> [Records for the task]
------------------------------------------------------------------------

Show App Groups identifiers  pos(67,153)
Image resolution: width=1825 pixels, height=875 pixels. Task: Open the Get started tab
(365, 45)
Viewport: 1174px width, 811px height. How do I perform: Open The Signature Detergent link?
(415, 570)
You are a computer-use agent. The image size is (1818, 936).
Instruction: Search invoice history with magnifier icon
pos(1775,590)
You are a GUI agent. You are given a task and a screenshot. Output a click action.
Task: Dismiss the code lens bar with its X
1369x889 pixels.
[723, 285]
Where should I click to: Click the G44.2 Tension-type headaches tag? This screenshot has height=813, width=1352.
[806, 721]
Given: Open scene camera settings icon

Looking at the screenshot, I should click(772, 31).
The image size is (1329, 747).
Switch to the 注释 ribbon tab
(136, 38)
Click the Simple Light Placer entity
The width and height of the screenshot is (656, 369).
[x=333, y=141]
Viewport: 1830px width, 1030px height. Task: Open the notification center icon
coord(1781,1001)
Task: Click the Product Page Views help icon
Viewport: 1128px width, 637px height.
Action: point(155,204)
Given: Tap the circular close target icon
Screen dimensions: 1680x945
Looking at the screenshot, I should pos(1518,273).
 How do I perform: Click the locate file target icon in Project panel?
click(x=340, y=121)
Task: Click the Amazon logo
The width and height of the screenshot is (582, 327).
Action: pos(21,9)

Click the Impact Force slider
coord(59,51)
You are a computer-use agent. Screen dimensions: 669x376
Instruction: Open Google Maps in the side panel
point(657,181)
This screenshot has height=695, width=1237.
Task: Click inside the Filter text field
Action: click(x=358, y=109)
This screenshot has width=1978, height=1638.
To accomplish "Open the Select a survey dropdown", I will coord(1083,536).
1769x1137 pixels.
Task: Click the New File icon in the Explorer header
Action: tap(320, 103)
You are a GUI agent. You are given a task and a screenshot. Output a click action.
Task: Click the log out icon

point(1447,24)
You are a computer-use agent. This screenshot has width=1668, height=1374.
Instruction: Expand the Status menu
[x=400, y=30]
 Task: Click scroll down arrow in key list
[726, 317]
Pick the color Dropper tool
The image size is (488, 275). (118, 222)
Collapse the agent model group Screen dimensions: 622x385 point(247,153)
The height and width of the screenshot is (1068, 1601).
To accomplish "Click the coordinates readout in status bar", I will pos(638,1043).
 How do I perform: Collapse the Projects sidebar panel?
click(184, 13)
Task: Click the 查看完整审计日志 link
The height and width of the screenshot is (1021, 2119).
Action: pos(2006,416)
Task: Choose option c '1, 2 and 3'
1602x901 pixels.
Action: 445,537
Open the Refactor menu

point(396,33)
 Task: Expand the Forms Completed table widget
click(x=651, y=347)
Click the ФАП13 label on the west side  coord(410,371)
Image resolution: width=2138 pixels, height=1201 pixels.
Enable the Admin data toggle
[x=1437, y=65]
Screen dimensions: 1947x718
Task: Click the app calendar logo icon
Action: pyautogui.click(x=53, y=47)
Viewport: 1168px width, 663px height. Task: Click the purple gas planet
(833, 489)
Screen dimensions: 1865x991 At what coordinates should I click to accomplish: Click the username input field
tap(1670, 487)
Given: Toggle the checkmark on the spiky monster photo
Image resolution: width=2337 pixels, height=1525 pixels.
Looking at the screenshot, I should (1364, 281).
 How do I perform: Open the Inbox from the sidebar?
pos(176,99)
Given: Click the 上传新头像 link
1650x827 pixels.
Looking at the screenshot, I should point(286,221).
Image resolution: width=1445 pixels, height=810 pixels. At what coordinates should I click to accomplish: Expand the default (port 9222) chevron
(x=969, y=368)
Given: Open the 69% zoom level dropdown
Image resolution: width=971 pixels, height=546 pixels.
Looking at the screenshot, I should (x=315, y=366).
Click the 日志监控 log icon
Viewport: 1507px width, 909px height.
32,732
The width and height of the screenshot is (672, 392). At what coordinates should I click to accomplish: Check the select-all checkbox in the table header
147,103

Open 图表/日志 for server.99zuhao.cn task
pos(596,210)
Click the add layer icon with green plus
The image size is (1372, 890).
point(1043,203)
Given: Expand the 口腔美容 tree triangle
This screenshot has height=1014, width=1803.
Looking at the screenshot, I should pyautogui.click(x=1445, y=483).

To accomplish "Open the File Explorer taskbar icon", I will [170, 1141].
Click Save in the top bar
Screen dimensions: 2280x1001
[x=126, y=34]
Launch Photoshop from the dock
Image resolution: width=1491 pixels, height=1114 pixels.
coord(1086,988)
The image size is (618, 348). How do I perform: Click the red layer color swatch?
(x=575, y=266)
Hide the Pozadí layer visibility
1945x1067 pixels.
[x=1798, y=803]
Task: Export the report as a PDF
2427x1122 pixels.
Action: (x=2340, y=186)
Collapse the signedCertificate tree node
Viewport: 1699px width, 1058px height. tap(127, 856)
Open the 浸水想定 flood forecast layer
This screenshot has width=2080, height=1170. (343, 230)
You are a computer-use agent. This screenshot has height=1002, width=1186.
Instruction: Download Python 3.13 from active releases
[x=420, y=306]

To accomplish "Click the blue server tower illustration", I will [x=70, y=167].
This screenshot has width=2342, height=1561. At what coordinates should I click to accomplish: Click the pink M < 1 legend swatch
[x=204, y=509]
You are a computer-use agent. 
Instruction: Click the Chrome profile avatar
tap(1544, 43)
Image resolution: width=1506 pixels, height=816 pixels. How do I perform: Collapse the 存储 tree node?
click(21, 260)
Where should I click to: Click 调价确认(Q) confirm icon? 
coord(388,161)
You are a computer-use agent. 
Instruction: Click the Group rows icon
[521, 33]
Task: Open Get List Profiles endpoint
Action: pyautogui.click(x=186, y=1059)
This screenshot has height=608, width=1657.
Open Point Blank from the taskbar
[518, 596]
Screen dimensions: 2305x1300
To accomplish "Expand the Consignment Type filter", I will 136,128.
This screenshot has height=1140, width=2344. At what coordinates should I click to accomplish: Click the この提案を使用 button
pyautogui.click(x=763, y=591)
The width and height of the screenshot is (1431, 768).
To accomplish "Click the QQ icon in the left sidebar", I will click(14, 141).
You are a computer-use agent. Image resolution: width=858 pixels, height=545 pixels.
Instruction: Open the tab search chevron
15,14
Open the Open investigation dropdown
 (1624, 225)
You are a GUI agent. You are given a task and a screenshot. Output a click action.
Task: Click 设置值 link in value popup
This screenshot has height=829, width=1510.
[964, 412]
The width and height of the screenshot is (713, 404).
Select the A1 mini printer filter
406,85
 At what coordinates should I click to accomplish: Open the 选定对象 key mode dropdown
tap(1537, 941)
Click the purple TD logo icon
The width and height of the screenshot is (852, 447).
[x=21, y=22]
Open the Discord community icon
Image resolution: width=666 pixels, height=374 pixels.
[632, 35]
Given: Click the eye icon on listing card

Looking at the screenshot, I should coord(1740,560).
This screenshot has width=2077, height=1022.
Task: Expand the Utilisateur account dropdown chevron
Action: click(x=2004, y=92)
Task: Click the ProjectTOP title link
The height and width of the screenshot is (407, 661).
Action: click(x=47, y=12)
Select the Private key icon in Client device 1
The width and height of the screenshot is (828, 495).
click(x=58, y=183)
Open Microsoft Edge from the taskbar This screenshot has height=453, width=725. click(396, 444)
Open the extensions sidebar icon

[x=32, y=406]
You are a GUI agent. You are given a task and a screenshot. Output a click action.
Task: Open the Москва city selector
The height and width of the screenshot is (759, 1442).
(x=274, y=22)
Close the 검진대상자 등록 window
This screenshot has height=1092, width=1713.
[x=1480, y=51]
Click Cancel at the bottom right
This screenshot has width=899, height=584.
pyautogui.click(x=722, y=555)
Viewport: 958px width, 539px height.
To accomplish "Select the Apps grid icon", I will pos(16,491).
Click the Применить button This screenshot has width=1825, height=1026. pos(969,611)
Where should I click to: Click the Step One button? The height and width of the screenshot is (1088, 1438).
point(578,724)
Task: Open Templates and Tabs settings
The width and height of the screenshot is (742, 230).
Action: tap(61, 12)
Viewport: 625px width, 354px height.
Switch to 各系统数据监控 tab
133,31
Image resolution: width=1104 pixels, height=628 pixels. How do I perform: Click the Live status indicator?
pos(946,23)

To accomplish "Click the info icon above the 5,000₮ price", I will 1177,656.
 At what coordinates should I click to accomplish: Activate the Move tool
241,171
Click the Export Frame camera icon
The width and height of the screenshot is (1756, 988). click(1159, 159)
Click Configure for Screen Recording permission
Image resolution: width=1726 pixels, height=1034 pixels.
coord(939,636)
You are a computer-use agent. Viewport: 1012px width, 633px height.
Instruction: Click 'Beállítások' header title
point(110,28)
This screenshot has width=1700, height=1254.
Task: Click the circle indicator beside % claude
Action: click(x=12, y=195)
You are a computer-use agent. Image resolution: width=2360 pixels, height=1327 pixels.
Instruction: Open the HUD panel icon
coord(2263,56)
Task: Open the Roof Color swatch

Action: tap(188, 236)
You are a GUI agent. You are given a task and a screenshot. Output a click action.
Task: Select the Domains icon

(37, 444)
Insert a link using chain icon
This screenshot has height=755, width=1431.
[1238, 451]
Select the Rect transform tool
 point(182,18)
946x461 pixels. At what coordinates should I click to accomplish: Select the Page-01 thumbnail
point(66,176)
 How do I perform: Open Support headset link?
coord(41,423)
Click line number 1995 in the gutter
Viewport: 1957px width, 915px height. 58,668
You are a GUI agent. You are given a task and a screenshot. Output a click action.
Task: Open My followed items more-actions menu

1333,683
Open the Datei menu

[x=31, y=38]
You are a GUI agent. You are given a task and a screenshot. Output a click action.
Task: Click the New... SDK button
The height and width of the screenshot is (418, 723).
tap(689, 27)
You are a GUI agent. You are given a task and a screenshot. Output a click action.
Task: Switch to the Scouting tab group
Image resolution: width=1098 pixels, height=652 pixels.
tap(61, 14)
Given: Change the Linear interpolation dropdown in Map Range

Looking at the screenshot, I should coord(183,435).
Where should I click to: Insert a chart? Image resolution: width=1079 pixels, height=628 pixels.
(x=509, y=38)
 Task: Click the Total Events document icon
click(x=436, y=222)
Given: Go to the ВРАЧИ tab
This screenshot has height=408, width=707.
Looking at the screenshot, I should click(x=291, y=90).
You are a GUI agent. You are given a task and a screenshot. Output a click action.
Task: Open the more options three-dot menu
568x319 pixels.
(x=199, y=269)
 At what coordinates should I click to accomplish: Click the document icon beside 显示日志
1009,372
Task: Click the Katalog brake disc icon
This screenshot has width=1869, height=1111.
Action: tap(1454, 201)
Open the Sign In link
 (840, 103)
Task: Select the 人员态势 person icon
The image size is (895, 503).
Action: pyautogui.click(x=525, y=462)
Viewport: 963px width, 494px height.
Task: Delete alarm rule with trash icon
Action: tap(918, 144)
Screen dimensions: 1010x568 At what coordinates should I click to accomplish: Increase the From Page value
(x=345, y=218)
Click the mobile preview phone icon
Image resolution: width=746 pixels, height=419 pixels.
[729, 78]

------------------------------------------------------------------------

> [Problem]
Determine how many lines in the listing above hold "computer". Give the number without any other words.

> [Solution for this exercise]
9